Buildings with high energy demand are more expensive to operate, less comfortable to use, and more vulnerable to future regulation. For investors and long-term building owners, energy performance directly affects total cost of maintenance budgets, and long-term asset value.
From a legal perspective, the EU’s Energy Performance of Buildings Directive (EPBD) and the Dutch BENG (Bijna Energie Neutraal Gebouw) standards mandate strict energy performance criteria. Designing with energy in mind early on helps avoid late-stage compromises, oversized HVAC systems, or expensive retrofitting. It supports both design quality and regulatory compliance, and gives architects more agency in shaping how buildings perform in the real world.
This track focuses on reducing a building’s operational energy demand by designing in direct response to local climate conditions. Rather than treating energy as a system to be added later, it promotes shaping the architecture, massing, orientation, openings, shading, based on how the building will interact with sun, wind, and temperature over time.
The core of this approach is climate responsive design: using passive strategies to minimize energy demand from the outset. That means placing windows to maximize daylight without overheating, designing facades that respond to solar gain, enabling natural ventilation, and optimizing the form factor of the building.

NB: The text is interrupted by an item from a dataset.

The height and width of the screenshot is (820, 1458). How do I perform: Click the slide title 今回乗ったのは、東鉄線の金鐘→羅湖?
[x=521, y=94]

To do this well, architects can use energy modelling as a design tool, not only for compliance, but for exploration, learning and working with design scenarios. Early-stage tools like Autodesk Forma, Rhino + Ladybug/Honeybee, or simple shadow studies can guide key decisions. As the design evolves, these simulations can be refined and used to iteratively test against energy targets or comparison for optimization and improvement.